Du 1er septembre 2019 au 1er septembre 2020, je me suis efforcé de tourner le plus souvent possible le robinet de la douche vers son extrémité la plus froide. Cet exercice d’inconfort volontaire, que j’avais déjà réalisé pendant un mois en hiver 2018, a eu des effets concrets sur ma santé et, surtout,  mon bien-être.

Dans le cadre de ce défi, une douche froide consiste tout simplement à s’exposer à la température du thermostat la plus basse possible, du début à la fin de la toilette, sous une pression normale/forte. C’est un exercice d’inconfort volontaire recommandé par de nombreux stoïciens. Sénèque, par exemple, avait l’habitude de prendre des bains froids. Il s’inspirait en cela de Platon. Sa pratique s’accompagnait du blâme des plaisirs de l’eau chaude. Dans la Lettre 51 (6) à Lucilius, il dit ainsi :

« Nos premiers ennemis à vaincre, ce sont les plaisirs, qui ont titré à eux, tu le constates, même des génies farouches. Que l’on se représente toute l’étendue de la tâche où l’on est engagé, et la conviction s’établira qu’il ne faut rien accorder à la sensualité, à la mollesse. Qu’ai-je à faire de vos cuves d’eau chaude, de ces bains sudorifiques où s’enclot un air sec et brûlant, bon à épuiser le corps ? Que le labeur seul fasse couler nos sueurs »

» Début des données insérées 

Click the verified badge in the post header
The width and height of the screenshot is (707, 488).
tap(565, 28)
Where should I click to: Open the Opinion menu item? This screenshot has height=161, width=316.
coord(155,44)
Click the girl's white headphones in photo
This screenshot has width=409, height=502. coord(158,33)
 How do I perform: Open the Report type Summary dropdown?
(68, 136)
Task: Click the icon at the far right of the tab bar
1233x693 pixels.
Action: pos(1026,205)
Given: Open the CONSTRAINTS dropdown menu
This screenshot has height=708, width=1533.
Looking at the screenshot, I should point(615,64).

Quels sont les bienfaits de la douche froide par-delà la santé du corps ?

Pourquoi Sénèque est-il aussi virulent envers les plaisirs de l’eau chaude et aussi accueillant envers l’inconfort de l’eau froide ? C’est que l’exposition au froid a des bienfaits qui lui sont propres. Chez les stoïciens, ces bienfaits sont de première importance parce qu’ils vont dans le sens de notre bien-être intérieur.

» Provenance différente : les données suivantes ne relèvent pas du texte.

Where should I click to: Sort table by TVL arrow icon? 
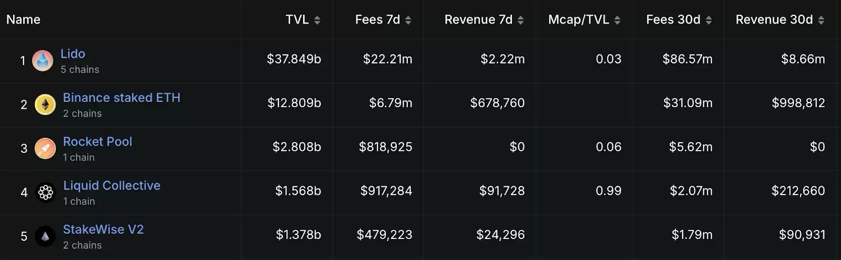317,20
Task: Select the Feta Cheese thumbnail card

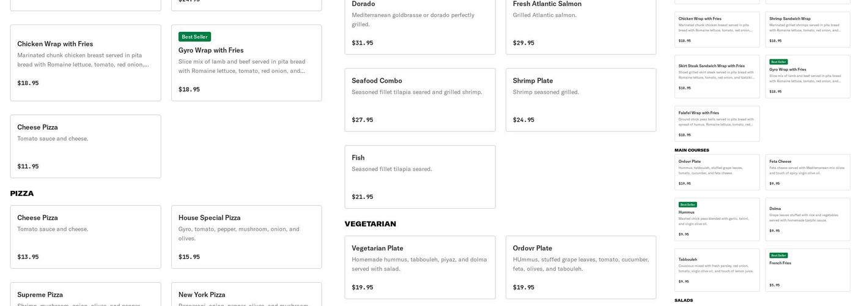Action: coord(807,172)

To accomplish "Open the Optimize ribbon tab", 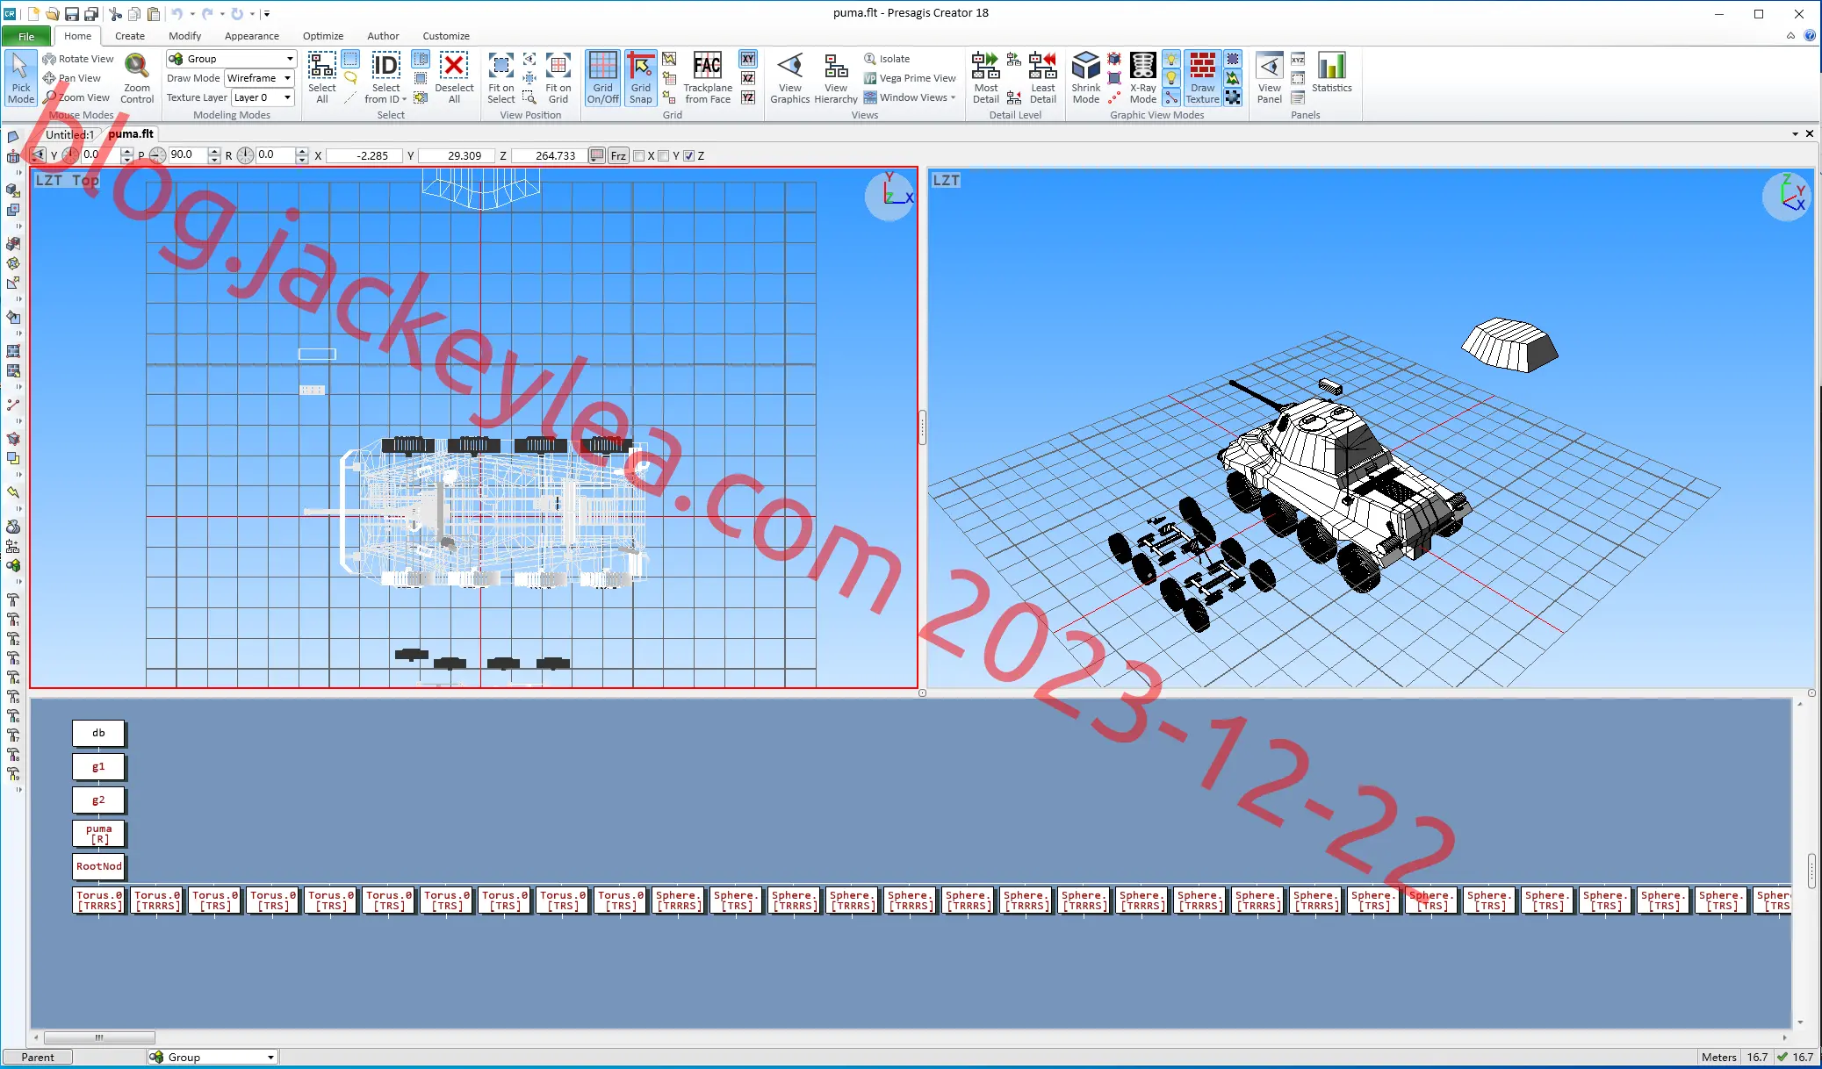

Tout d’abord, la douche froide relève de la discipline du désir. Le plaisir n’entre pas directement dans l’équation. Je me souviens encore de l’abnégation nécessaire sous les douches glaciales de Lettonie, pendant mon voyage en février. Il y avait plusieurs degrés de différence avec l’eau de la tuyauterie strasbourgeoise. Pourtant, c’est bien ce choc thermique qui éveillait la vitalité en moi et qui s’articulait autour d’un ensemble de ressentis positifs : l’estime de soi qui survient de l’accord entre les actions et l’engagement pris avec soi-même ; la présence à soi quasi-totale durant l’épreuve ; le sentiment de bien-être durable après la toilette.

La douche froide est en fait une bataille dans laquelle on s’engage avec la détermination d’un guerrier. Dans le froid de l’action, l’âme est au présent, ici et maintenant, en symbiose avec le souffle. Elle ne se perd ni dans les pensées nostalgiques, ni dans les projections fantasmatiques. Après le choc, elle trouve un agréable repos. C’est un plaisir serein et étendu – de la même nature que celui qui survient après un effort physique – qui apparaît en raison de l’effet de contraste entre la pellicule d’eau glacé qui recouvre la peau, la température ambiante de la pièce, la friction de la serviette et la chaleur des textiles que l’on revêt. On se sent vivre dans ce qu’il y a de plus animal et de plus humain à la fois.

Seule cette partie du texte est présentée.